Simulation of sugar kelp (Saccharina latissima) breeding guided by practices to accelerate genetic gains

Authors: HUANG, MAO - Cornell University; ROBBINS, KELLY - Cornell University; LI, YAOGUANG - University Of Connecticut; UMANZOR, SCHERY - University Of Connecticut; MARTY-RIVERA, MICHAEL - University Of Connecticut; BAILEY, DAVID - Woods Hole Oceanographic Institute (WHOI); YARISH, CHARLES - University Of Connecticut; LINDELL, SCOTT - Woods Hole Oceanographic Institute (WHOI); Jannink, Jean-Luc

Submitted to: Genes, Genomes, Genetics
Publication Type: Peer Reviewed Journal
Publication Acceptance Date: 12/17/2021
Publication Date: 1/19/2022
Citation: Huang, M., Robbins, K.R., Li, Y., Umanzor, S., Marty-Rivera, M., Bailey, D., Yarish, C., Lindell, S., Jannink, J. 2022. Simulation of sugar kelp (Saccharina latissima) breeding guided by practices to accelerate genetic gains. Genes, Genomes, Genetics. 12(3). https://doi.org/10.1093/g3journal/jkac186.
DOI: https://doi.org/10.1093/g3journal/jkac186

Interpretive Summary: Though Saccharina japonica cultivation has been established for many decades in East Asian countries, the domestication process of sugar kelp (Saccharina latissima) in the Northeast United States is still in its infancy. Best practices to accelerate improvement in sugar kelp for farming need to be established. Using data from our breeding experience, we demonstrate how obstacles for accelerated genetic gain can be assessed using simulation. Simulation results can help inform breeding practices that will generate the most gain. We have used 140 wild kelp that were sampled in 2018 from the northern Gulf of Maine to southern New England. From these sampled kelp, we evaluated over 600 progeny in 2019 and 2020. Several breeding obstacles exist, such as the amount of time it takes to complete a breeding cycle, the number of progeny that can be maintained in the laboratory, and whether positive selection can be conducted on farm-tested kelp. Using the Gulf of Maine population characteristics for heritability and effective population size, we simulated a founder population of 1,000 individuals and evaluated the impact of overcoming these obstacles on the rate of genetic gain. Our results showed that key factors to improve genetic gain rely mainly on our ability to induce reproduction of the best farm-tested kelp, and to accelerate the clonal vegetative growth of their progeny to enable the to be crossed by the next growing season. Overcoming these challenges could improve rates of genetic gain more than 2-fold. Future research should focus on conditions favorable for inducing reproduction, and on increasing the amount of clonal tissue available in time to make fall crosses in the same year.

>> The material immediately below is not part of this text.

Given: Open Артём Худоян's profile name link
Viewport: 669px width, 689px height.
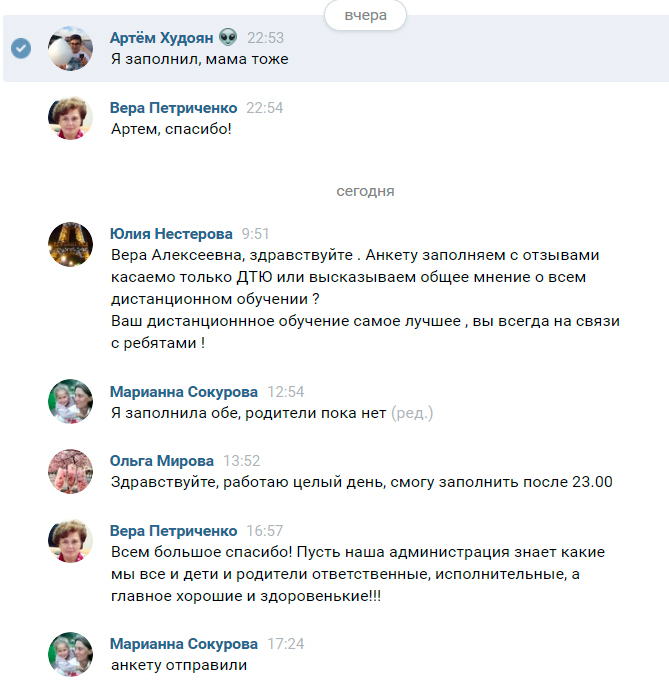Looking at the screenshot, I should pyautogui.click(x=161, y=38).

Technical Abstract: Though Saccharina japonica cultivation has been established for many decades in East Asian countries, the domestication process of sugar kelp (Saccharina latissima) in the Northeast United States is still at its infancy. In this study, by using data from our breeding experience, we will demonstrate how obstacles for accelerated genetic gain can be assessed using simulation approaches that inform resource allocation decisions. Thus far, we have used 140 wild sporophytes that were sampled in 2018 from the northern Gulf of Maine to southern New England. From these sporophytes, we sampled gametophytes and made and evaluated over 600 progeny sporophytes from crosses among the gametophytes in 2019 and 2020. The biphasic life cycle of kelp gives a great advantage in selective breeding as we can potentially select both on the sporophytes and gametophytes. However, several obstacles exist, such as the amount of time it takes to complete a breeding cycle, the number of gametophytes that can be maintained in the laboratory, and whether positive selection can be conducted on farm-tested sporophytes. Using the Gulf of Maine population characteristics for heritability and effective population size, we simulated a founder population of 1,000 individuals and evaluated the impact of overcoming these obstacles on rate of genetic gain. Our results showed that key factors to improve current genetic gain rely mainly on our ability to induce reproduction of the best farm-tested sporophytes, and to accelerate the clonal vegetative growth of released gametophytes so that enough gametophyte biomass is ready for making crosses by the next growing season. Overcoming these challenges could improve rates of genetic gain more than 2-fold. Future research should focus on conditions favorable for inducing spring reproduction, and on increasing the amount of gametophyte tissue available in time to make fall crosses in the same year.